I listen to music while I write, and it really helps it feel more realistic. I would suggest if you are able to dim the lights and turn on some music while reading. It transports you to another place for a while, and really enhances the read. I hope you like, as I'm totally a Team Eric girl. I read his character through the books, and am sold-lock, stock, and smoking barrel. Oh, and the usual disclaimer: I borrowed this stuff from Charlaine Harris-keep writing, girl!!! :[
".....You take the breath right out of me.
You left a hole where my heart should be.
You gotta fight just to make it through.
'Cause I will be the death of you......."
- Breaking Benjamin, "Breath"
-(SPOV)- It is dark. I am running barefooted, in my nightgown, and the gravel is hurting my feet. I'm running for my life, but I know nothing; I
have no idea where I am, where I've been, or where I'm going. The on ly thing I know is that I can feel someone who I know will protect me,
someone who I know will help me. My lungs feel like they're on fire from the deep breaths I've been heaving in and out while I've been running,
running for what seems like hours. I can't run anymore now. I have to stop and catch my breath. As I come to a jerky stop and bend over at the
knees to end the burning in my lungs, I begin to hear the sounds I hadn't been hearing over the gravel crunching under my feet. I look around
at the dark woods around me and at the mostly dark country road in front of me, illuminated scantily by the half moon. The fear in me is building.
I am very afraid, and panic starts setting in. A million chaotic thoughts were screaming through my mind, and I was confused and scared. I am
realizing that no one is coming to help me, and then I hear it. A gentle snap of a twig sends my adrenaline rushing through my veins. I am so
close to screaming. I hear it again, but slightly closer. Another snap, but this time from somewhere on my other side. I am sweating profusely
and my fingernails have dug crescents into my palms. I can't take it anymore, and hear a dry, broken scream coming from my still-burning lungs.
And all of a sudden, I felt like I was falling suddenly and quickly................
I flew upright in my bed, covered in sweat and screaming loudly. My eyes were wide in the dark, my breathing coming in jagged breaths, until I
realized I was home. I looked around and saw my dresser near the window, with the curtain softly billowing in the cool night air. I heard nothing
around me, and realized I was safe. I inhaled deeply, and tried to calm myself, breathing out a huge sigh-a sigh of relief that I wasn't going to
be harmed, and that I wasn't lost, mentally or physically. I leaned back on one arm, and rubbed my eyes and my face with my free hand. I just
had a horrible dream. My first thought was that I hoped Bill didn't come running over here to see if I was in need of assistance fromm all the
screaming I had been doing for who knows how long. Oh yeah, Bill's not here. He's out of the country. Well, thank God I'll be spared the
embarrassment of someone knowing about these stupid dreams I've been having for the past few nights. Ever since last week, I'd been getting the
greatest, deepest sleep I'd had in weeks, with all that had been going on. But, the deep restful sleep eventually turned into a very realistic,
scary dream. I've read on the internet that dreams have been "interpreted" to mean something, but how the hell did the "experts" know that an
object symbolizes a certain meaning when you dream about it?
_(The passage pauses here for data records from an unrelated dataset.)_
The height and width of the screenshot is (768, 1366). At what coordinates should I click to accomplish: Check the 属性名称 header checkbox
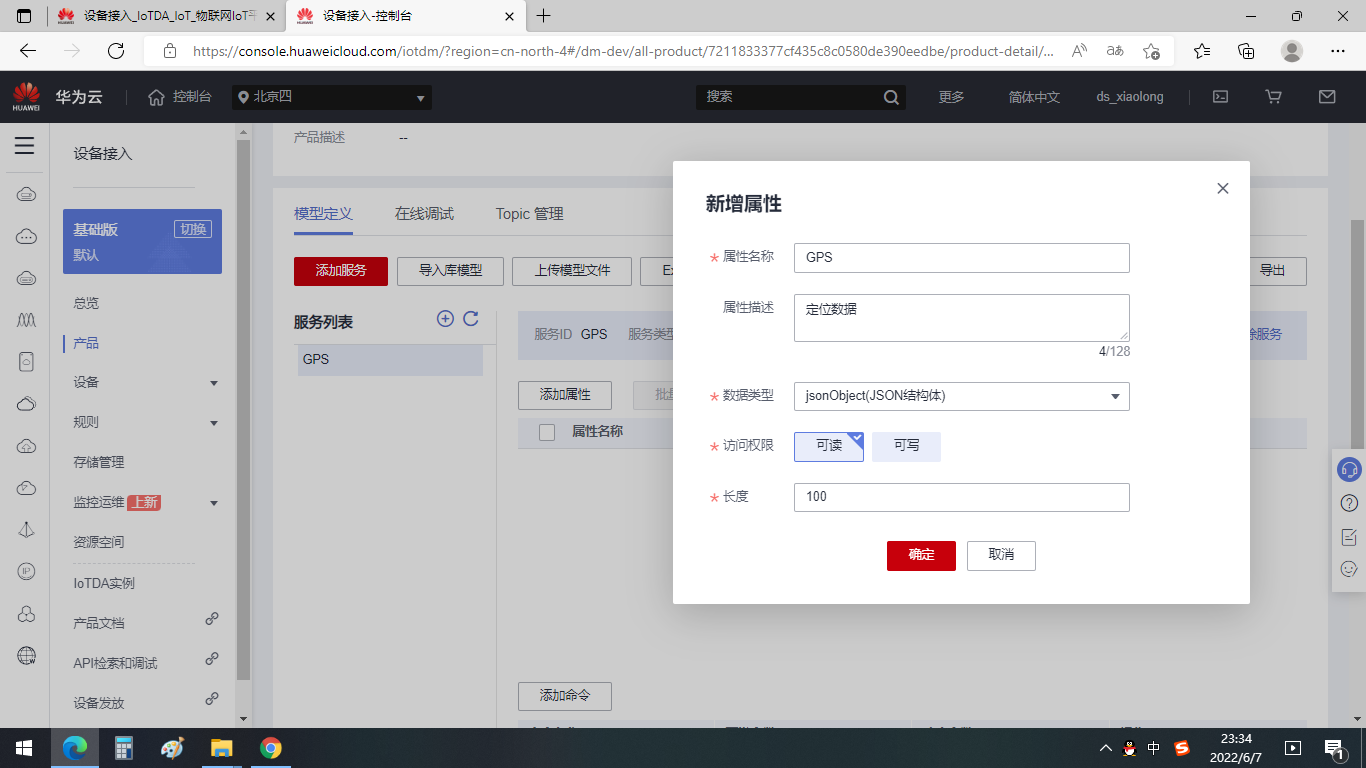(x=547, y=432)
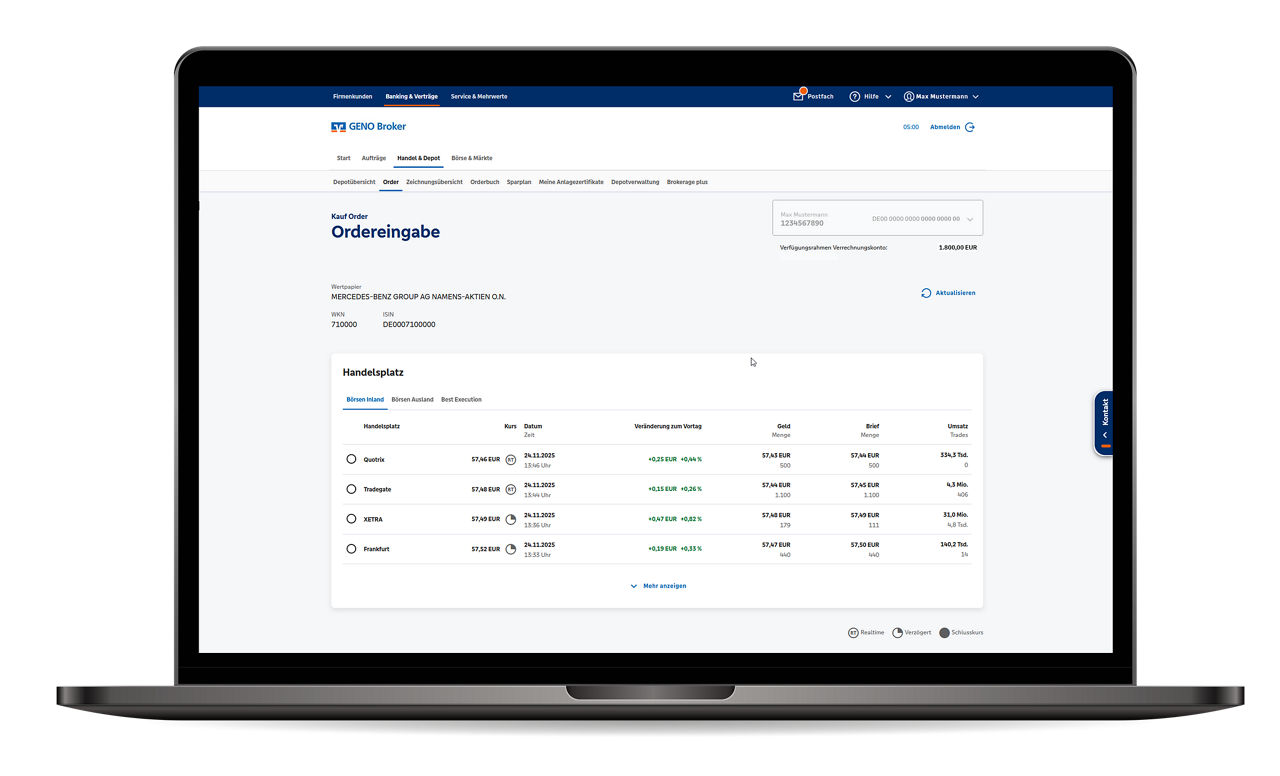The image size is (1280, 776).
Task: Click the Abmelden link to log out
Action: [x=946, y=127]
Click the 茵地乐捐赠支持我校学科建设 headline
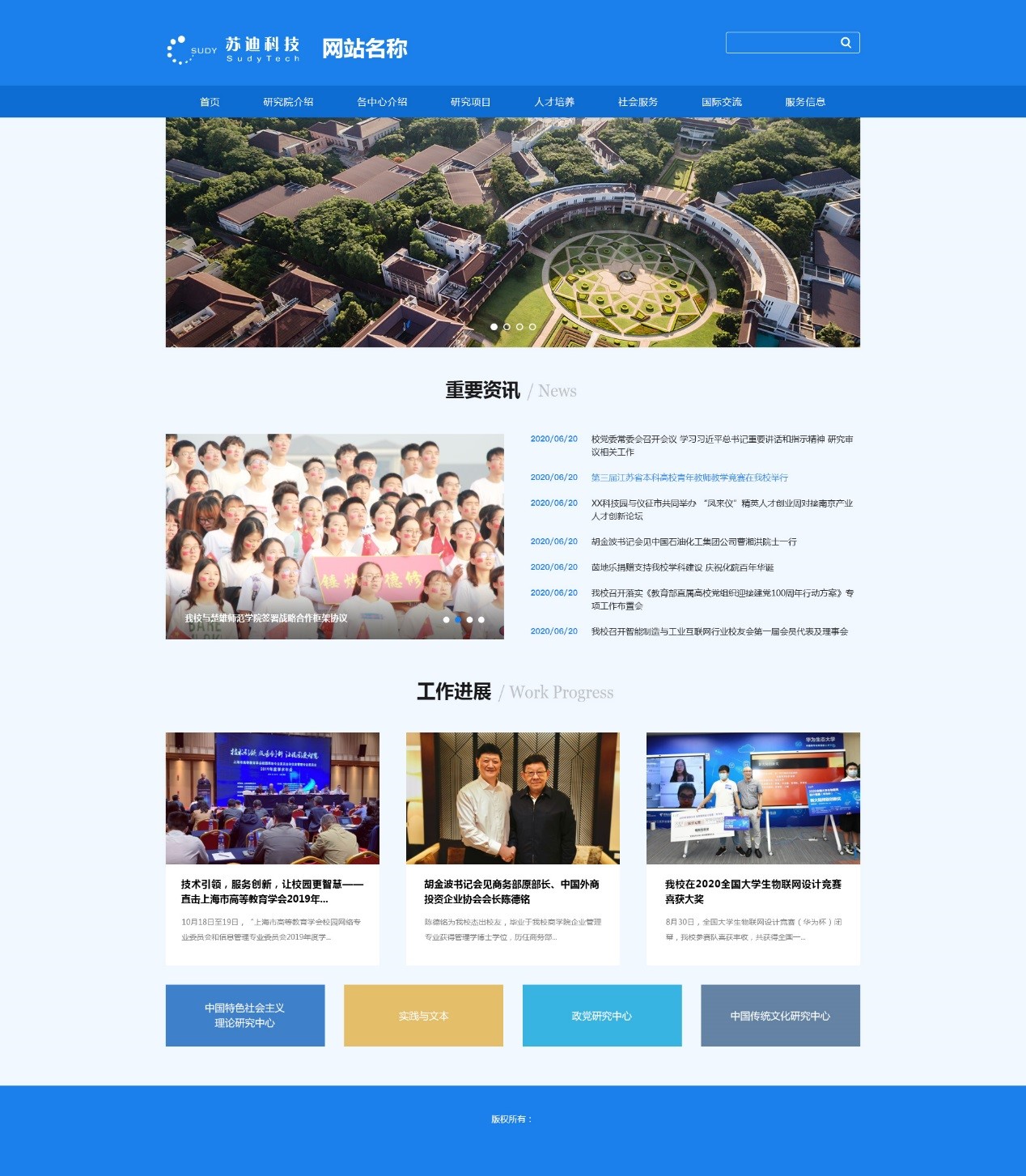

I wasn't so sure about the dream interpreting stuff. I reached over and flipped
my lamp on next to the bed on my old nightstand. -Click.-- I looked around, and my room was exactly the way I'd left it when I crawled into bed
tonight. I looked at the clock beside the lamp, and it was reading 12:30am. Great. Just fucking great. Here I thought I'd woken up with this
stupid nightmare halfway through my sleep or more, but I hadn't been in bed more than a few minutes this time. Disgusted at my continuing
issues with night terrors that I couldn't explain (I hadn't been eating before bed or anything unusual) I threw back the covers and stomped
down the hall to the kitchen. The rest of the house was dark, but I knew it like the back of my hand. I grew up in this house. I could go blind and
never have a problem finding my way around it. I reached the kitchen sink, and flipped the fluoresents on. With a few tings, the light blinked on
to create a soft, bluish glow. I opened a cuppard door and reached for a glass. I silently poured a quarter glass of cool tap water, and let the
liquid ease the discomfort of my parched mouth and throat. Damn, I really must have been yelling my head off. My throat felt raw. I started
debating talking to Sam about my nightmares, but I immediately squashed that idea. He already worries about me enough as it is. I decided I
wanted to sit outside on the porch swing, so I grabbed my old ugly afghan off the back of the couch and walked outside with my glass in hand. I
closed the door behind me and walked over to the swing and sat.